A PCB is made up of multiple layers of different materials. The core layer is composed of an insulating substrate, which is typically FR-4 (a flame-retardant epoxy fiberglass composite). A thin layer of copper is laminated on top of this core layer, and a photosensitive material known as the solder mask is applied on top of the copper layer to protect it from oxidation and provide insulation.
Electrical components can be soldered to conductive pads on the outer layers in the shape designed to accept the component’s terminals to electrically connect and mechanically fasten them to it. Vias are plated-through holes that allow interconnections between layers in another manufacturing process.
Printed circuit boards are found in almost all electronic devices. Wire wrap and point-to-point construction were once popular but are now rarely used as alternatives to PCBs. PCBs necessitate more design work to lay out the circuit, but manufacturing and assembly can be automated.
Much of the layout work can be automated using electronic design automation software. Because components are mounted and wired in a single operation, mass-producing circuits with PCBs is less expensive and faster than other wiring methods. A large number of PCBs can be manufactured at the same time, and the layout only needs to be done once. PCBs can also be produced manually in small quantities, albeit with diminished benefits.
The PCB design is created using computer-aided design (CAD) software, specifying the placement of components and the routing of electrical connections. Once the design is finalized, it goes through a fabrication process involving the following steps:
- Substrate Preparation: The core layer is prepared by cleaning and coating it with a thin layer of copper.

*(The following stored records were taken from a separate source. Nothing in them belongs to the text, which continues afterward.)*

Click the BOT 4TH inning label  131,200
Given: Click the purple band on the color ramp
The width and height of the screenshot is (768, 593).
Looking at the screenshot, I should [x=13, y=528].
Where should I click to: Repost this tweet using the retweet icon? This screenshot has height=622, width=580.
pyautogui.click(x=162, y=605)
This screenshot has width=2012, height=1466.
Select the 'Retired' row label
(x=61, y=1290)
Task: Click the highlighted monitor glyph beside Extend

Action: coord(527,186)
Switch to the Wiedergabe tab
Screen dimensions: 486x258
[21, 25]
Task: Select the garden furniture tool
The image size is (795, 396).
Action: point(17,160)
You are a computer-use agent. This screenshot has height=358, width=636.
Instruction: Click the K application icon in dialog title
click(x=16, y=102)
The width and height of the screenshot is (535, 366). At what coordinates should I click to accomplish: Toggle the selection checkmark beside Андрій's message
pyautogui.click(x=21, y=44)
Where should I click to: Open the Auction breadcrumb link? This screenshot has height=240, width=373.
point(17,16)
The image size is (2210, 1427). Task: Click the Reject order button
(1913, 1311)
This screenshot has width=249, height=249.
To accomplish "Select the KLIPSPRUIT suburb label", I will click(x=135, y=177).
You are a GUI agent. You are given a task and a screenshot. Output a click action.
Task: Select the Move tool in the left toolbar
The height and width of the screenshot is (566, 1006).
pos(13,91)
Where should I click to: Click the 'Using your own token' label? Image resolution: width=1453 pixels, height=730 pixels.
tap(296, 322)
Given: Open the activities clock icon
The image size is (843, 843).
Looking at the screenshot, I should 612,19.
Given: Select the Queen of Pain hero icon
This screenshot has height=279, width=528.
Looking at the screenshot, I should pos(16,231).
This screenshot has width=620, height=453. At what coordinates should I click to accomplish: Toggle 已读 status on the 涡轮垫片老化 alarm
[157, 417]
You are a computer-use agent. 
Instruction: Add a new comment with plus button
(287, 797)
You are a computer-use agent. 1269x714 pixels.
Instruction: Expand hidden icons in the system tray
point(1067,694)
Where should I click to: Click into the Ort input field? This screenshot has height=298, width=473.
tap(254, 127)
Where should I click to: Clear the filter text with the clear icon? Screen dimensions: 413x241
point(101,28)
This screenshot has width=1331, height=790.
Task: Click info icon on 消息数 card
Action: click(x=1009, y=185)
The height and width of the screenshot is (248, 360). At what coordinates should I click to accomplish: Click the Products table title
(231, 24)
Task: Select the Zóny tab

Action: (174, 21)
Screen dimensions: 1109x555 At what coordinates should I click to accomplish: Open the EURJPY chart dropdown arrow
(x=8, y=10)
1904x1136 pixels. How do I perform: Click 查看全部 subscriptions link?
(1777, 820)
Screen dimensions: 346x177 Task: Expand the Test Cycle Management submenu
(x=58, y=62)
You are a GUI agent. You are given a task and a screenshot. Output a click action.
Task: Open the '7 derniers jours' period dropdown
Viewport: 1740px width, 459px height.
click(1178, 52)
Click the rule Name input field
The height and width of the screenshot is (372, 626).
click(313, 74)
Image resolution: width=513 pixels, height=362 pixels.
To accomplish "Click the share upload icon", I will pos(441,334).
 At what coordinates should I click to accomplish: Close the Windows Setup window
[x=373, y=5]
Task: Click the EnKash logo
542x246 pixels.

- Imaging: A photosensitive material called the photoresist is applied over the copper layer. The PCB design is then printed onto a transparent film or photomask. The film is aligned with the core layer, and ultraviolet light is used to expose the photoresist through the photomask, creating a pattern of hardened and unhardened areas.
- Etching: The unhardened areas of the photoresist are removed, leaving behind the pattern of copper traces. The board is then placed in an etching solution, typically containing chemicals like ferric chloride, which selectively dissolve the exposed copper, leaving only the desired copper traces.
- Solder Mask Application: A solder mask layer is applied over the entire surface of the PCB, except for the areas where the copper traces and component pads are exposed. The solder mask helps prevent solder bridges and provides insulation between the conductive traces.
- Component Placement: Electronic components, such as resistors, capacitors, integrated circuits, and connectors, are placed on the PCB according to the design specifications. This can be done manually or using automated assembly machines.
- Soldering: The components are soldered onto the PCB to establish electrical connections. This can be done using wave soldering, reflow soldering, or hand soldering techniques, depending on the complexity of the circuit and the production requirements.
- Testing and Inspection: The assembled PCB is tested for functionality and inspected for any defects or manufacturing errors. Various testing methods, such as automated optical inspection (AOI) and in-circuit testing (ICT), are employed to ensure the quality of the PCB.
After passing the testing phase, the PCB can be integrated into electronic devices or systems. PCBs range in complexity from simple single-layer boards used in basic electronics to multi-layer boards with intricate designs used in advanced applications such as computer motherboards or smartphones.